Given task 1.
In the post on volatile ordering, which two people are said to have expressed concern that SC might be too strong?
Given task 2.
Duplicate the stretch of the post on volatile ordering from "If people write" through "read the rules.".
Given task 3.
In the post on volatile ordering, list every line of code given under "Thread 1:" in the example.

Excerpt provided.
> I think we have consensus that TSO is too weak for volatile variables.
>
> Hans Boehm and Rick Hudson have both expressed some concern that SC
> might be to strong, and want to consider options that allow writes
> from different processors to be seen in different orders on different
> processors. Or something like that. See message below.
>
> Hans and Rick: Time for you guys to put your argument together and
> start making your case.
>
Sorry; I've been trying to fight a large pile of email. I think I'm losing.
In general, I disagree mildly with some of the previous posters, in that I
think the spec has to target moderately sophisticated programmers. I don't
believe we can change the fact that multithreaded programming is nontrivial.
If people write multithreaded code naively, it will be broken. If they fix
it by randomly adding extra synchronization, I suspect it will be slow and
broken.
There should be safe usage rules that are as simple as possible, at the
expense of some performance. But those should be derived from our
specification; they won't be the specification. They will probably require
that volatiles be used at most in very stylized ways. e.g. to publish an
object, and that all other shared accesses be synchronized. For this the
details of the spec hopefully won't matter. If they prevent us from writing
a simple collection of safe usage rules that's a problem. If they make the
output of programs that violate the safe usage rules more puzzling, perhaps
that will get someone to read the rules.
The spec details will affect people writing performance- or security-
sensitive code. I think performance is a major issue.
Getting back to the question here, I think there are two distinct, though
related issues, and I want to make sure we're talking about the same thing:
(Of course, I may already be confused.)
1) Can a volatile write be reordered with a following volatile read as in
TSO. I think this is basically the same question as whether monitor exit
and a following volatile read can be reordered. I currently think this is
observable (in spite of earlier messages to the contrary), but it's probably
not critical either way. Allowing the reordering is cheaper on Itanium, at
least for volatiles.
2) If two threads write two different volatile locations, and if there are
several observer threads, do all the observer threads see the writes in the
same order? To what extent is there a global total order among all the
volatile accesses?
Question 1:
I think you can observe if a volatile read is moved before an unlock
operation. Let y be volatile. Initially x and y are zero.
Thread 1:
x = 1;
unlock;
z = y; //volatile read
Thread 2:
y = 1;
<barrier, e.g. assignment of another volatile to itself>
x = 2;
Can this end with x = 1 and z = 0?
If the reordering of the read is not allowed, then all actions in each
thread are ordered. x = 1 precedes the read of y. Since x = 1 at the end,
it must have followed the x = 2 assignment. Thus the read of y must have
followed the assignment to y.
If we allow the reordering, then we can rewrite thread 1 as x = 1; z = y;
unlock . Sinze z = y is only an acquire barrier, this can be reordered as z
= y; x = 1; unlock . Thus x = 1 and z = 0 becomes a possible outcome.
Did I miss something?
This seems to be eseentially equivalent to reordering a volatile write
followed by a volatile read.
That having been said, I'm still leaning towards allowing the reordering.
Disallowing the ordering seems to require an extra memory barrier on at
least X86 and Itanium. Was there a natural example for which it actually
matters? It sounds like the specification would be simpler if we allowed
it.

Data.
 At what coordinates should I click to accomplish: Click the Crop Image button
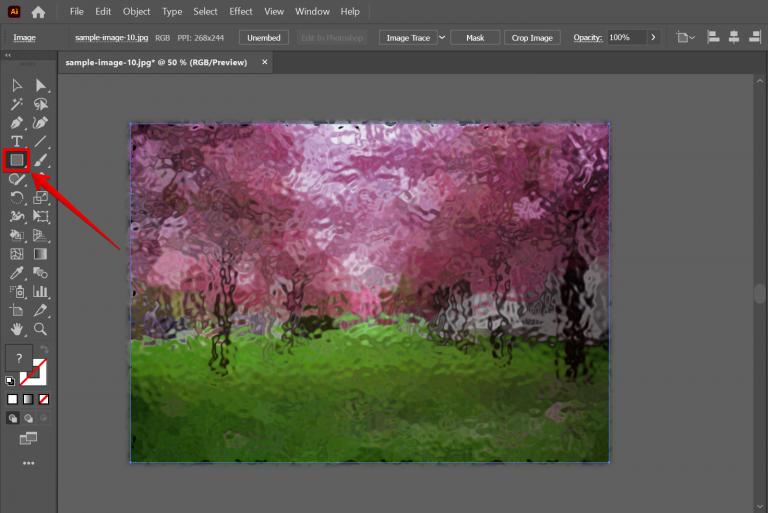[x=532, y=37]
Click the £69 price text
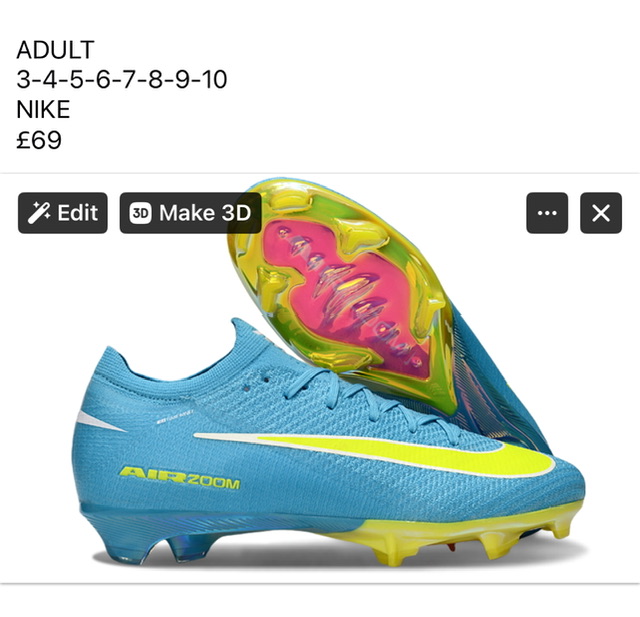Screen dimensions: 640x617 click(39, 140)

Correct result 1.
Hans Boehm and Rick Hudson

Correct result 2.
If people write multithreaded code naively, it will be broken. If they fix
it by randomly adding extra synchronization, I suspect it will be slow and
broken.
There should be safe usage rules that are as simple as possible, at the
expense of some performance. But those should be derived from our
specification; they won't be the specification. They will probably require
that volatiles be used at most in very stylized ways. e.g. to publish an
object, and that all other shared accesses be synchronized. For this the
details of the spec hopefully won't matter. If they prevent us from writing
a simple collection of safe usage rules that's a problem. If they make the
output of programs that violate the safe usage rules more puzzling, perhaps
that will get someone to read the rules.

Correct result 3.
x = 1;
unlock;
z = y; //volatile read